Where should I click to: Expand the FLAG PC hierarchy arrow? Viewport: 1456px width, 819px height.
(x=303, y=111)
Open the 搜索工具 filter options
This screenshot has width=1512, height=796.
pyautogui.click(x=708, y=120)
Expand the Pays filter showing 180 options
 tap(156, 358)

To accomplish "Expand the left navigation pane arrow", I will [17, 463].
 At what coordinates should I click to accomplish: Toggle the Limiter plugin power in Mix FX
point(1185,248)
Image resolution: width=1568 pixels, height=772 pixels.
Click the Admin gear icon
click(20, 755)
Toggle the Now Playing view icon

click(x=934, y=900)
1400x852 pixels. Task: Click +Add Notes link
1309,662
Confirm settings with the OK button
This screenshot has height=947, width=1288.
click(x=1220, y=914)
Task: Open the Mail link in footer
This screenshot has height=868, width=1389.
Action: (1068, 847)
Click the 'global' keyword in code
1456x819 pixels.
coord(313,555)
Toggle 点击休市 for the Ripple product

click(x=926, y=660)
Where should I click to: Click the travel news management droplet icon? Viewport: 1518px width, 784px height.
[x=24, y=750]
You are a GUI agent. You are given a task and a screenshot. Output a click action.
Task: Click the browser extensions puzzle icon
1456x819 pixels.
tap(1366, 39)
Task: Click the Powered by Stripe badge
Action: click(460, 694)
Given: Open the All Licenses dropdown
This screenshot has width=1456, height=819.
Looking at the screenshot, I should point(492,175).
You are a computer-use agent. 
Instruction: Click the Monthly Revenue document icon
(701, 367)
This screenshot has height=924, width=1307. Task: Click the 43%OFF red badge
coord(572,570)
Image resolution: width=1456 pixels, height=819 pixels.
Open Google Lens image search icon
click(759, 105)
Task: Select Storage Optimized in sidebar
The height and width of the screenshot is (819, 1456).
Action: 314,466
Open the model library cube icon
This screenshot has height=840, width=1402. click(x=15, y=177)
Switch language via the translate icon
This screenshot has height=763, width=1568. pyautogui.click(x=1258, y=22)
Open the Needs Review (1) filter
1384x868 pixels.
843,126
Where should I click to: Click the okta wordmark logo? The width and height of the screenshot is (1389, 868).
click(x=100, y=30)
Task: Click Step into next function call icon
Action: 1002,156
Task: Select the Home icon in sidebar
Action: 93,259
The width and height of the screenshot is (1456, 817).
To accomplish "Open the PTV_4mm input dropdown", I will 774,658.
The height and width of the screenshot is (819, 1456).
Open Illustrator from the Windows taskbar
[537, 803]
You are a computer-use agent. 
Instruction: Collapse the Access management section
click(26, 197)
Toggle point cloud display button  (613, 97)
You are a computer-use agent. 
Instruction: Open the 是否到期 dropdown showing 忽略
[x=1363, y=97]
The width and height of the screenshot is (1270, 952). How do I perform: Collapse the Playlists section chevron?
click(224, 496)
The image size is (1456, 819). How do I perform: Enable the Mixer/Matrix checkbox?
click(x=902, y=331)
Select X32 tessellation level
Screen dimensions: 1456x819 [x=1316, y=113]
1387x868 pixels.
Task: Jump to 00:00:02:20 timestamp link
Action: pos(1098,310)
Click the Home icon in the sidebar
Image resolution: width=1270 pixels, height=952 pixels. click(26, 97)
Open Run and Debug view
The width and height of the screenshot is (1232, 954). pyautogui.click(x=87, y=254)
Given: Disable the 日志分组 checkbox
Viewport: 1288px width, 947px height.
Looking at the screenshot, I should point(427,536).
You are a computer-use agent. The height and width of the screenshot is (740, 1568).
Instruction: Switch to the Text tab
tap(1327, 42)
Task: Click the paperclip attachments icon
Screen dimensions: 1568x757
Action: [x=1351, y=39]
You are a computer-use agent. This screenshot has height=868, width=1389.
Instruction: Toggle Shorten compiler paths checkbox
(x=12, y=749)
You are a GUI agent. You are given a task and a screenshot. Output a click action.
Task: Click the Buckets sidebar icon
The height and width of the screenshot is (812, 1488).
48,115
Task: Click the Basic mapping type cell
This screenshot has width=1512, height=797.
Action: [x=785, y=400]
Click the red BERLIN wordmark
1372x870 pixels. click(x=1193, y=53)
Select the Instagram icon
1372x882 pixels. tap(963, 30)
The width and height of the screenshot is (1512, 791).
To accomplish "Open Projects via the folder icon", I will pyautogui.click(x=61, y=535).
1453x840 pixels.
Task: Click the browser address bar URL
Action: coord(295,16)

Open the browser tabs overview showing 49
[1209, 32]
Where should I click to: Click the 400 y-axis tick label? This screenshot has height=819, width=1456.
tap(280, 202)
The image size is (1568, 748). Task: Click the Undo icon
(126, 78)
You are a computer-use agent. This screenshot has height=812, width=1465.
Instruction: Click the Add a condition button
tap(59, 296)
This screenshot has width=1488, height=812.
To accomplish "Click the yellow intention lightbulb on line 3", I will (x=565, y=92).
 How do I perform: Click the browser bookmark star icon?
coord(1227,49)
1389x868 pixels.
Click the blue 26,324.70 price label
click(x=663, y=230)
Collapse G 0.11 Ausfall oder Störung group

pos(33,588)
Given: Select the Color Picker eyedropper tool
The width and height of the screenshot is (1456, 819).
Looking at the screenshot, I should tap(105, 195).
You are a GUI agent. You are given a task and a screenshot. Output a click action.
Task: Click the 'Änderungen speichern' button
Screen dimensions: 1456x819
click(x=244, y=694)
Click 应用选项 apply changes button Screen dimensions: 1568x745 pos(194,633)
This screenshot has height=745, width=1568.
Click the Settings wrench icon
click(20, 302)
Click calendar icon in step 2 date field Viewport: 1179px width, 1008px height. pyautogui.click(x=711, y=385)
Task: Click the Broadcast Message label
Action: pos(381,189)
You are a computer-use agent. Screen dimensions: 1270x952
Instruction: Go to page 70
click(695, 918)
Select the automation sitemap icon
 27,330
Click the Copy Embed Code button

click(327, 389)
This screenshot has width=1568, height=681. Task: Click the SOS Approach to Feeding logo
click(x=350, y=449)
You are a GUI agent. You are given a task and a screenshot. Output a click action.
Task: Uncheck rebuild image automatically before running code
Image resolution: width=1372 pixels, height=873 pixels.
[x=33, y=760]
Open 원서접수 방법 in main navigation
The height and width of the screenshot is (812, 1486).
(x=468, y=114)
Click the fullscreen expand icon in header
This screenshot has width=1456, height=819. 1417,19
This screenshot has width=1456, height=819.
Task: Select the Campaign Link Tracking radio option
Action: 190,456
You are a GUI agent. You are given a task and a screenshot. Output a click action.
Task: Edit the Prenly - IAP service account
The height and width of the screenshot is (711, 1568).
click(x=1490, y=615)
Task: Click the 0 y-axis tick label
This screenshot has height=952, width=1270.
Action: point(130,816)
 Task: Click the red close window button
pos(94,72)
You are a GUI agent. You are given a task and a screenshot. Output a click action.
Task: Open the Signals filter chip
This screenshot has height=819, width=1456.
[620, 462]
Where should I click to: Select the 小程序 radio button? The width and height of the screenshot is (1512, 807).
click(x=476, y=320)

What is expected:
The word "navigation" occurs on some lines of the entries. Work out how many such lines there are and reply with the number alone.

Answer for the task:
2